Vincenzo Montella è il nuovo allenatore del Milan, scopriamo insieme le peculiarità del suo modulo e del suo gioco.

Il modulo che ha accompagnato la carriera del neo tecnico rossonero è il 4-3-3, ma come la storia del calcio ci insegna, i moduli sono solo una successione di numeri che poco possono dire su come una squadra realmente sta in campo.

La sua filosofia di gioco è senza ombra di dubbio molto legata al possesso palla. La sua Fiorentina ha mostrato forse il calcio migliore nella storia recente del nostro campionato, ma spesso ha peccato in fase difensiva e, complice la sfortuna di non aver mai trovato un centravanti affidabile, anche in fase offensiva si è mostrata talvolta troppo schiava della filosofia del suo tecnico.

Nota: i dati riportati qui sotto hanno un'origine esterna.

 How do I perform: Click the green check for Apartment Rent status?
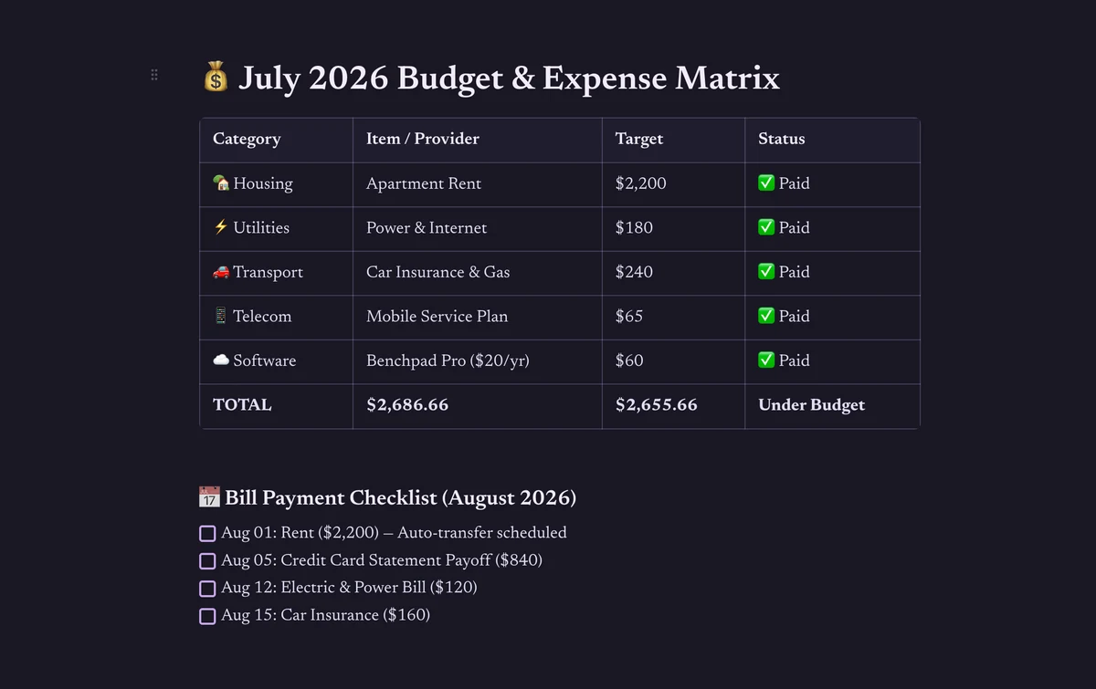coord(766,183)
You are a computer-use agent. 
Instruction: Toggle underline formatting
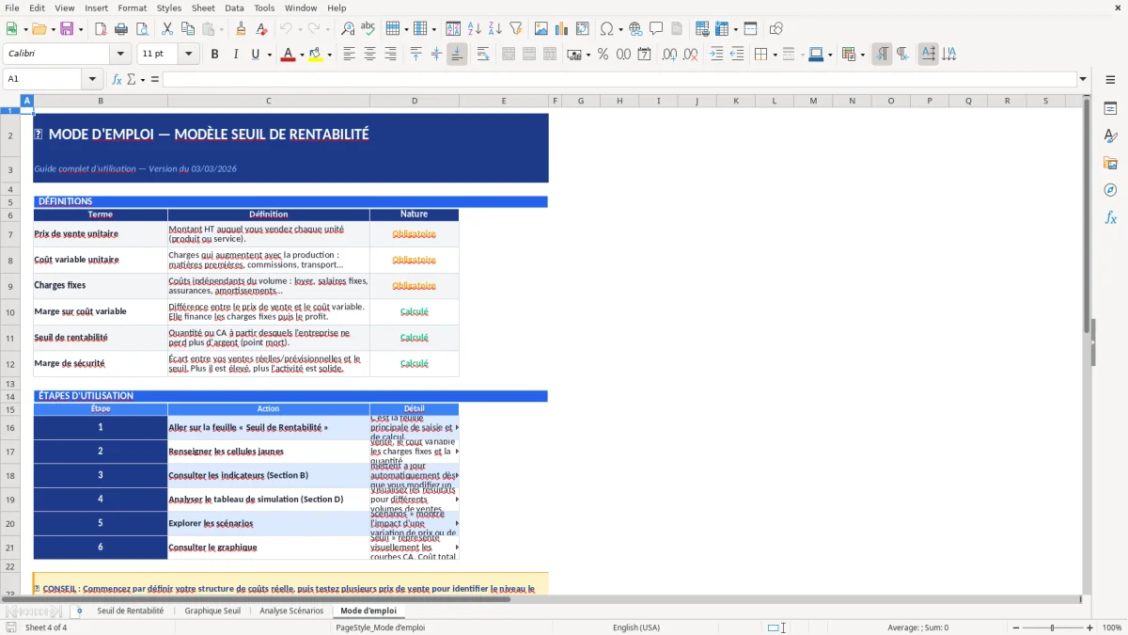[x=255, y=54]

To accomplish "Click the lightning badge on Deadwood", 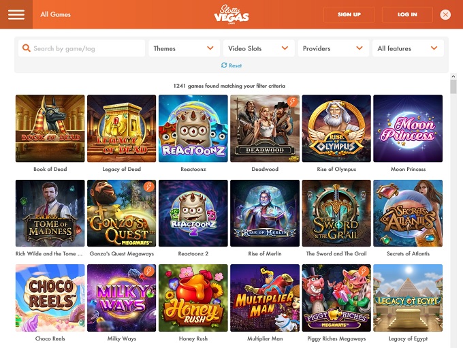I will tap(292, 102).
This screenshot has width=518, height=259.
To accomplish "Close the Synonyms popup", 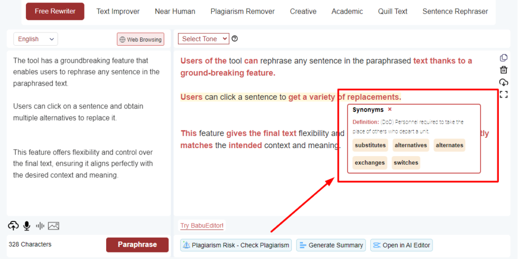I will [x=390, y=109].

Si giocherà su questo fragile equilibrio tra senso estetico e pragmatismo il successo di Montella in questa sua prima esperienza in una big: infatti, difficilmente il Milan potrà mettergli a disposizione un centrocampo simile per qualità a quello che aveva alla Fiorentina e, pertanto, dovrà essere lui ad adattarsi al materiale umano che avrà a disposizione cercando di ovviare alla carenza di piedi buoni senza rinunciare alla capacità di produrre gioco che le sue squadre hanno sempre avuto.

Staremo a vedere cosa il mercato offrirà e cosa il neo tecnico rossonero sarà in grado di fare con ciò che gli sarà messo a disposizione.